Read more of the gory details about the MAPI/HTTP protocol here:
Improved Kerberos and SPNEGO (Negotiate) Support
We know we’re not the only company that uses browsers (headless or other) to synthetically test services. Now we’d make a bet we’re the only company that fully support Kerberos and SPNEGO from a headless browser that runs as a service. Here’s a few reasons why this is new extra support is critical:
- CloudReady Private Sites and their sensors run as a service. You want this, so they’re on and testing cloud services all the time
- Impersonation and correct identity establishment is important for monitoring cloud services. When stuff runs as a service it often has to properly impersonate a user to fully exercise different identity services.
- CloudReady excels at testing interactions between multiple services and servers during sign-in and SAML / SSO authentication. Often times this requires negotiate and Kerberos support.
By including support for mission-critical authentication protocols like Kerberos and Negotiate in our sensor stack, Exoprise continues to deliver the most comprehensive platform for the end-to-end monitoring of cloud services from a real end-user perspective.
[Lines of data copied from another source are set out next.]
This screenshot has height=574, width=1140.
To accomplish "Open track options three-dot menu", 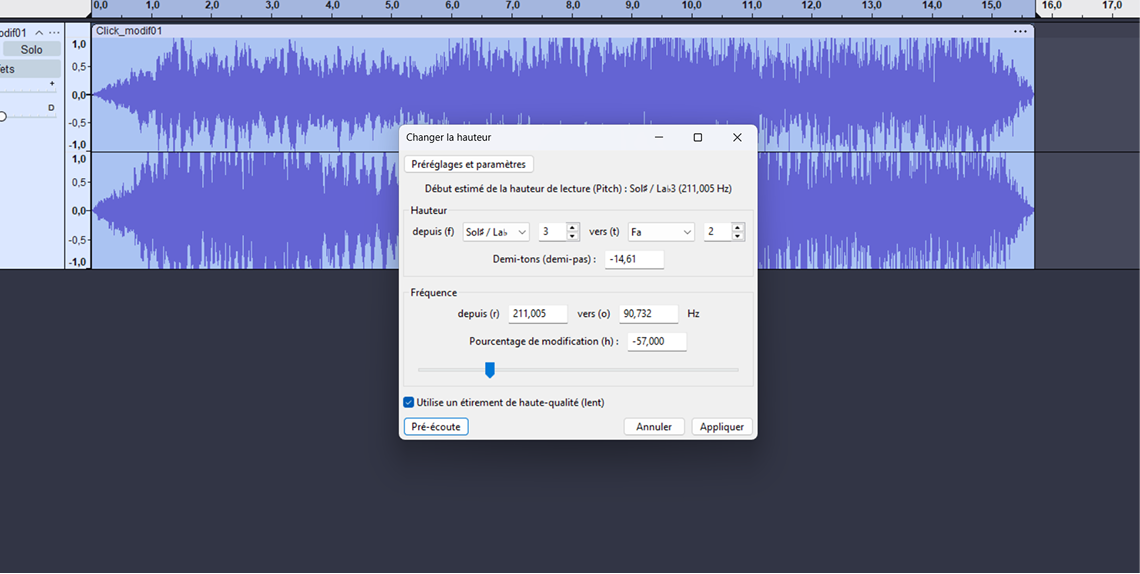I will [x=54, y=33].
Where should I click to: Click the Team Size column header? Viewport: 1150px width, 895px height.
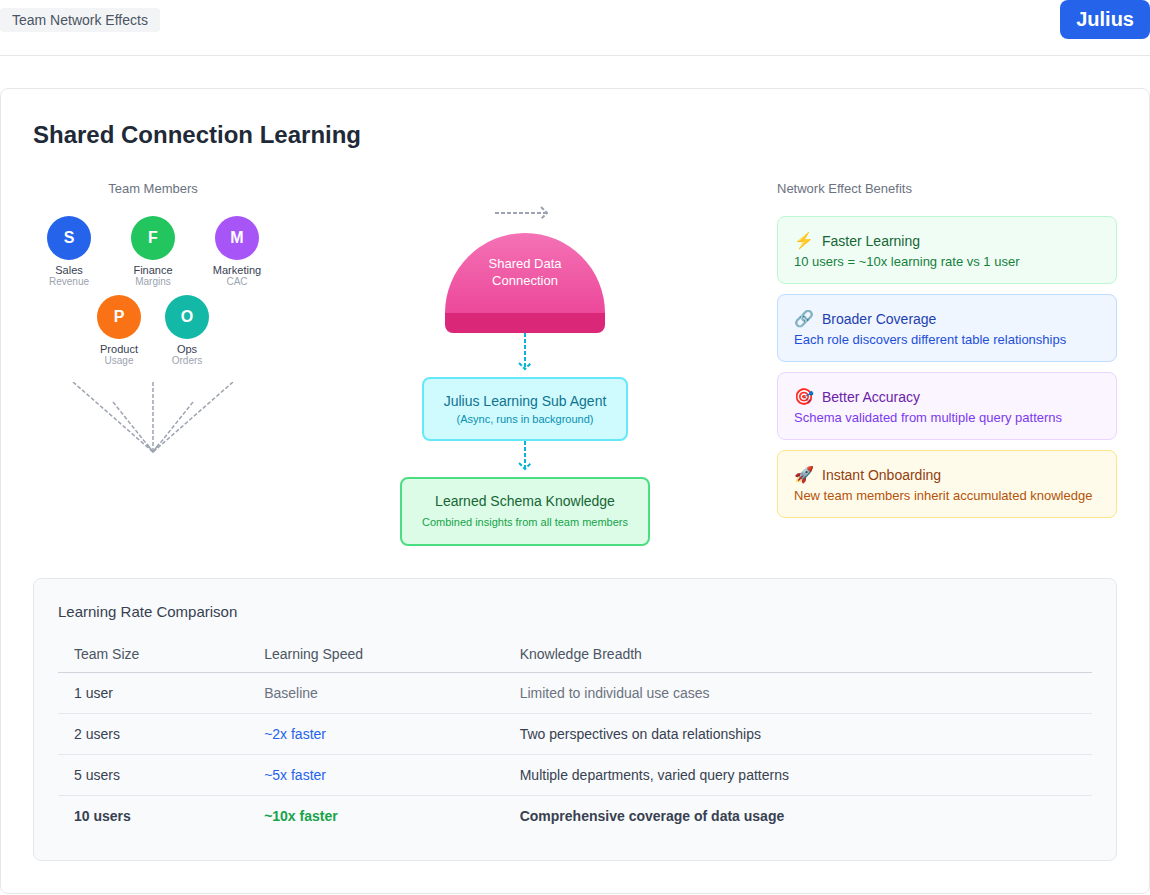point(106,654)
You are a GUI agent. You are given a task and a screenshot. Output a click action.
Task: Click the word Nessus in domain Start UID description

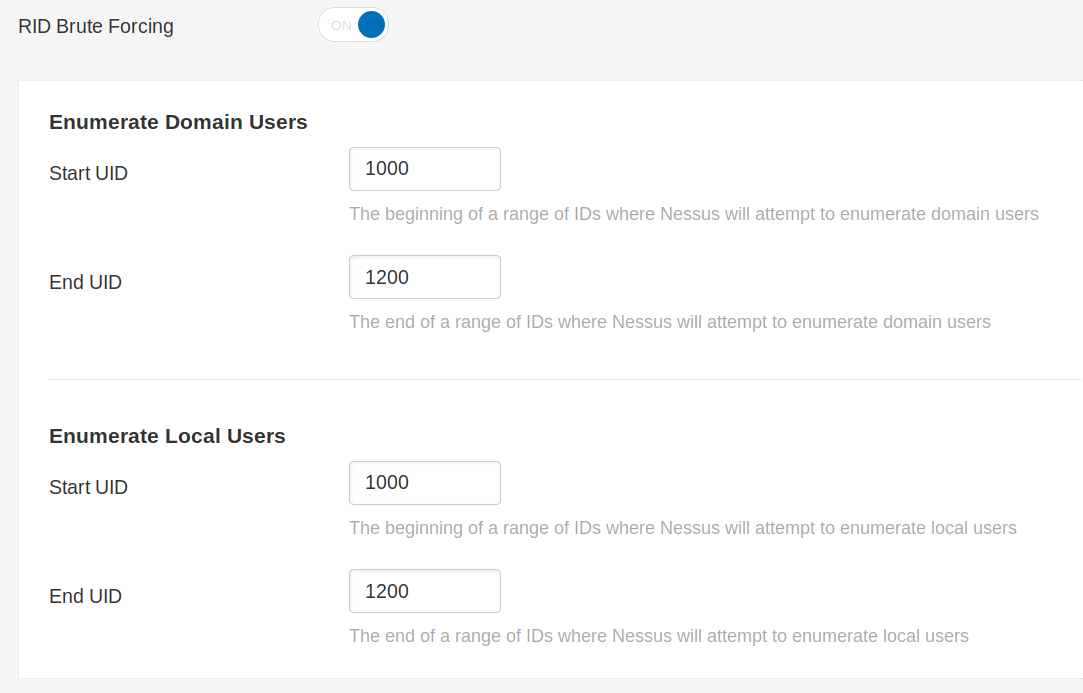686,214
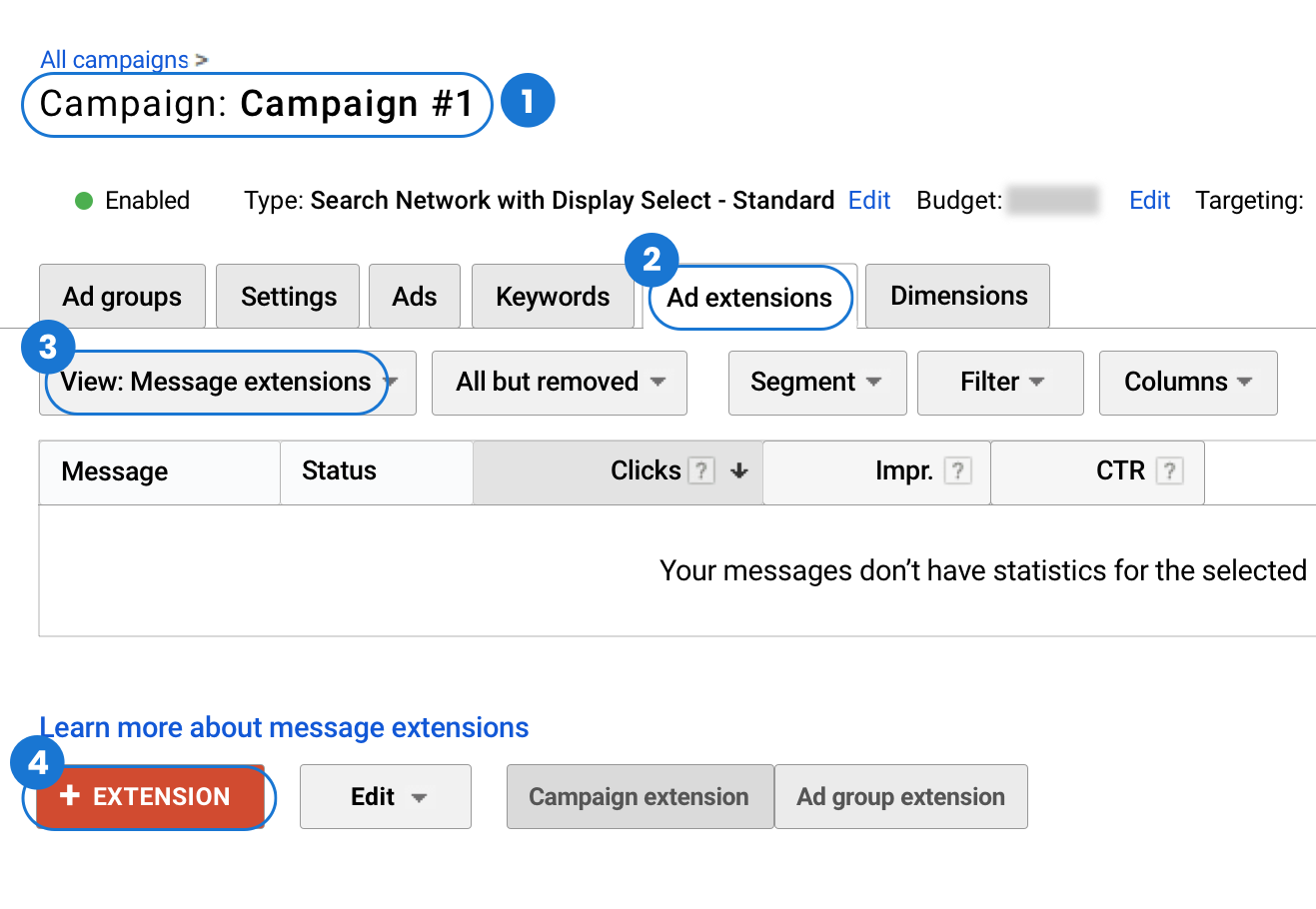The width and height of the screenshot is (1316, 909).
Task: Click the green Enabled status indicator
Action: click(x=85, y=200)
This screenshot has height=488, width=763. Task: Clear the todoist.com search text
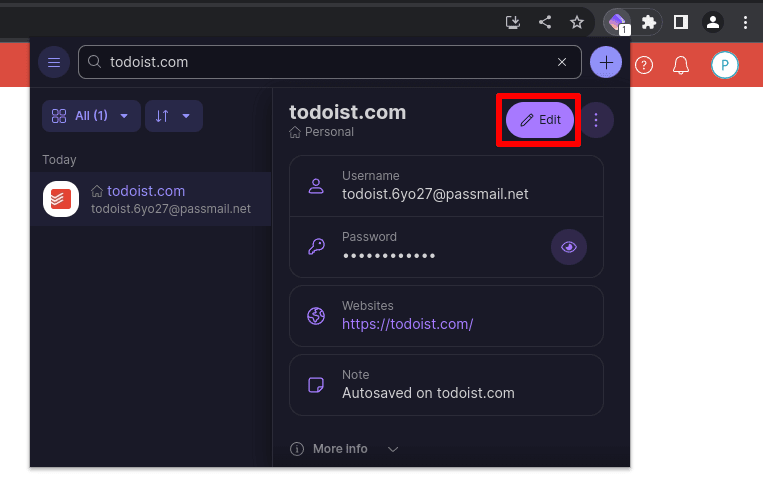coord(562,62)
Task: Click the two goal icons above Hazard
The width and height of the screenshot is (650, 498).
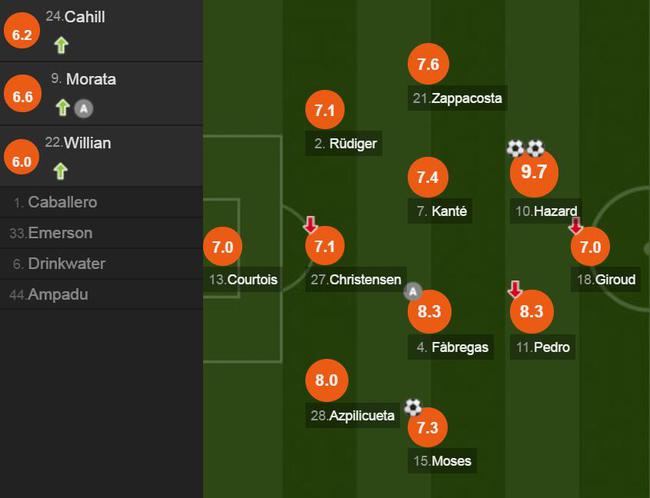Action: 525,148
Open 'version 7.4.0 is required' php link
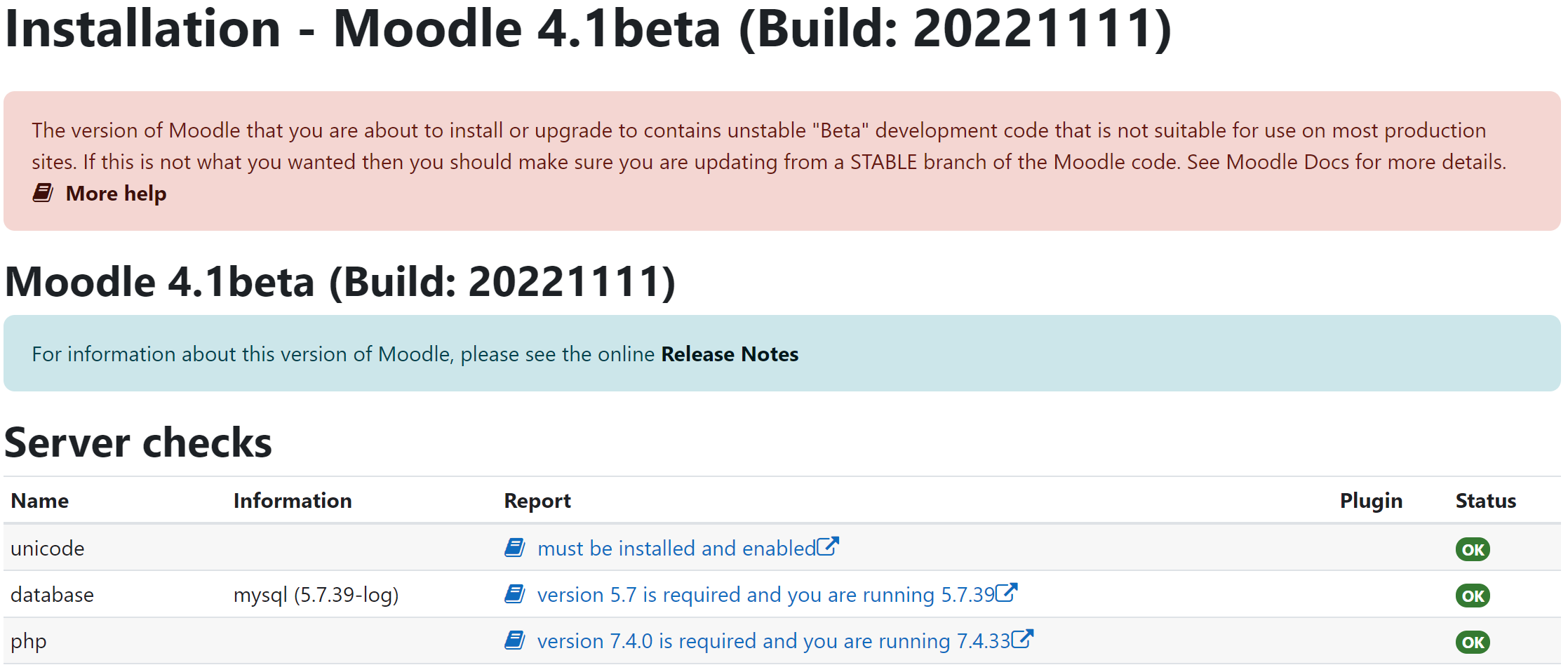Image resolution: width=1568 pixels, height=672 pixels. pyautogui.click(x=774, y=641)
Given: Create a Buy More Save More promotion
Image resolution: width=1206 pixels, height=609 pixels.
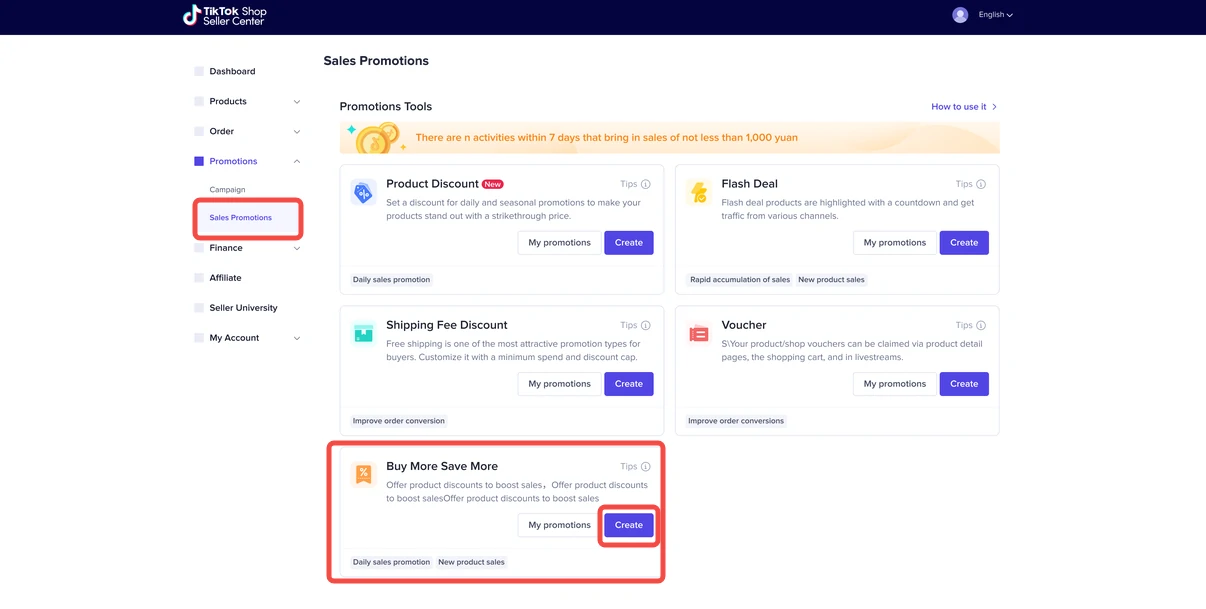Looking at the screenshot, I should [x=629, y=525].
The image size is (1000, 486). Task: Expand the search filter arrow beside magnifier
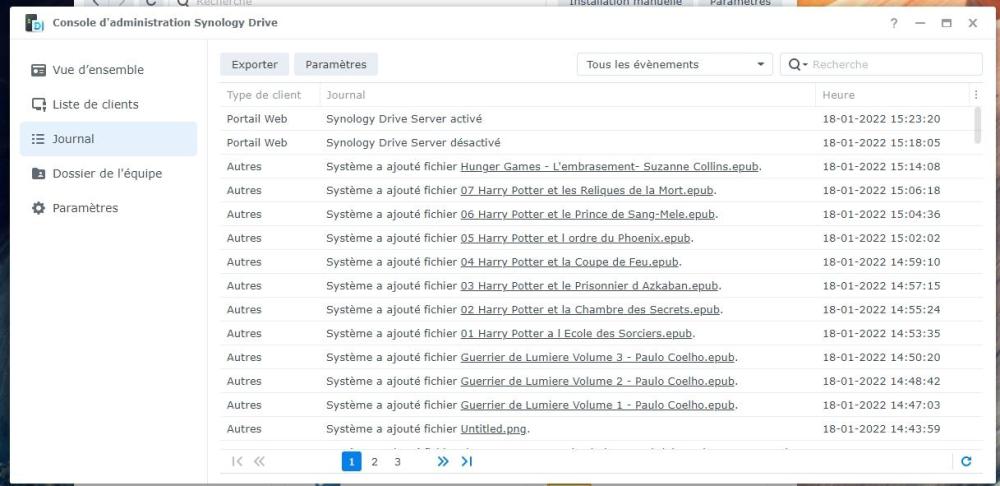(x=805, y=64)
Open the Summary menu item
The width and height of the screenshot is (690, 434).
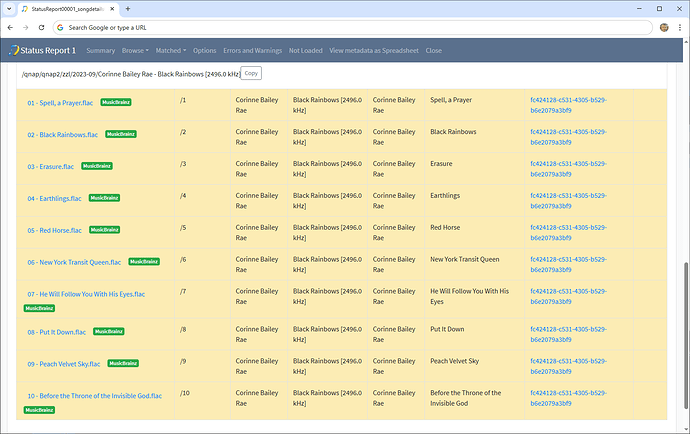pyautogui.click(x=100, y=50)
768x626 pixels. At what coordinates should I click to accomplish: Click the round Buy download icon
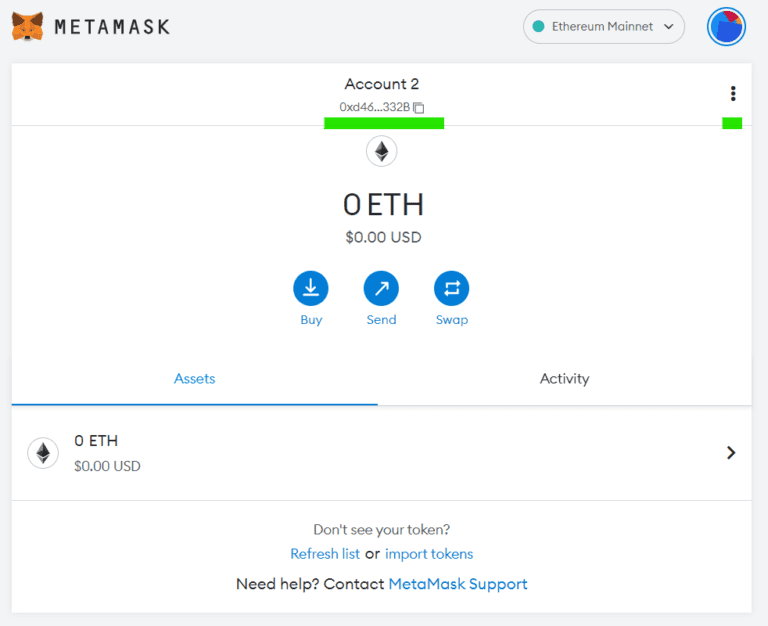coord(311,288)
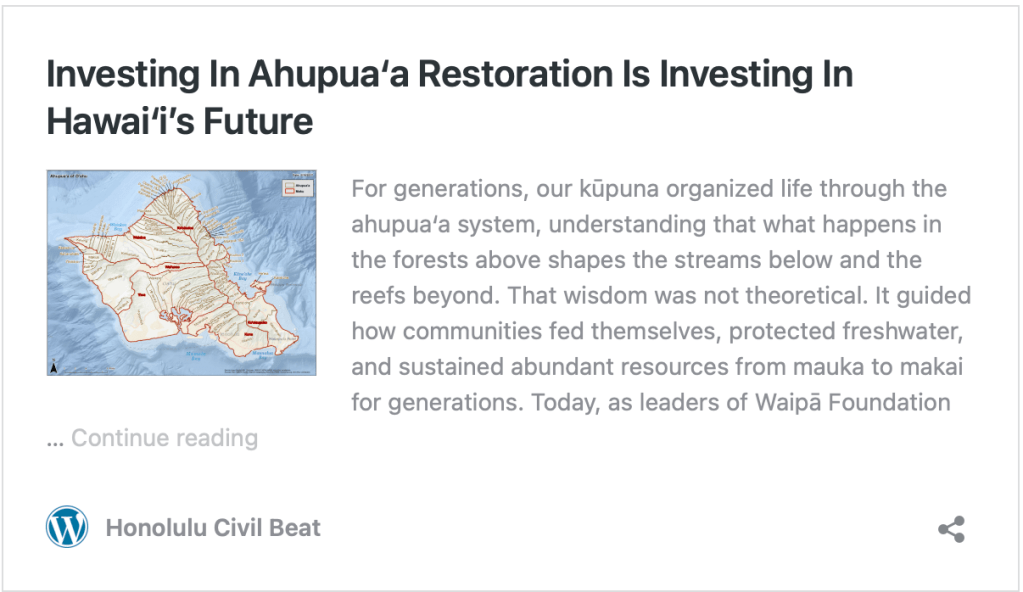Image resolution: width=1023 pixels, height=592 pixels.
Task: Click the Continue reading link
Action: tap(164, 438)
Here’s where other monitoring falls apart
There are companies that attempt to monitor cloud services using protocols that don’t even come close to what an actual end-user does. Here’s some of the things that other companies do, for example, to monitor Office 365. These methods are not going to tell you much about how Office 365, Exchange Online, SharePoint or Skype for Business are performing . Or even about their uptime and availability.
- Ping. If you’re just pinging Office 365 or Skype servers, its not really going to tell you anything at all about about the performance of these services such as Skype. We’ve seen companies that just ping a (wrong) port or two and then tell you that its the greatest Skype or Email monitor in the world.
- VoIP Packets. VoIP packets alone are not going to be good enough to monitor Skype for Business. CloudReady does support this with our VoIP sensors but we often recommend that customers ALSO run CloudReady Skype sensors for full end-to-end coverage. Skype for Business is a unique system with its own (odd) protocol handling.
- Graph APIs. While the new Graph APIs from Microsoft are great for programming against…you’re end-users aren’t utilizing the Graph APIs as part of Skype, SharePoint or Onedrive. In fact, they’re quit new so its unlikely you have any users utilizing the APIs at all. If you’re testing the Graph APIs and they have a problem – that’s not indicative that Outlook, OWA or MAPI is having a problem. Additionally, Graph APIs don’t touch a Client Access Server (CAS) server when it comes to E-Mail uptime and deliver-ability. Testing these APIs doesn’t reflect anyone’s experience.
- PowerShell API for testing Office 365 connectivity. PowerShell APIs for testing Skype/Lync servers is fine for establishing some backend server availability but they don’t tell you anything about the end-to-end connectivity for Skype for Business or how the network is capable of handling VoIP. We’ve all been on those calls…where not everyone can get into Skype for Business or there are Audio and Video cutouts. The only way to determine if this is happening for your end-users is run real tests against the real Skype for Business clients.
These are just a few of the things to watch out for when it comes to making sure that your monitoring the right protocols and getting the kind of coverage that you need out of a monitoring tool.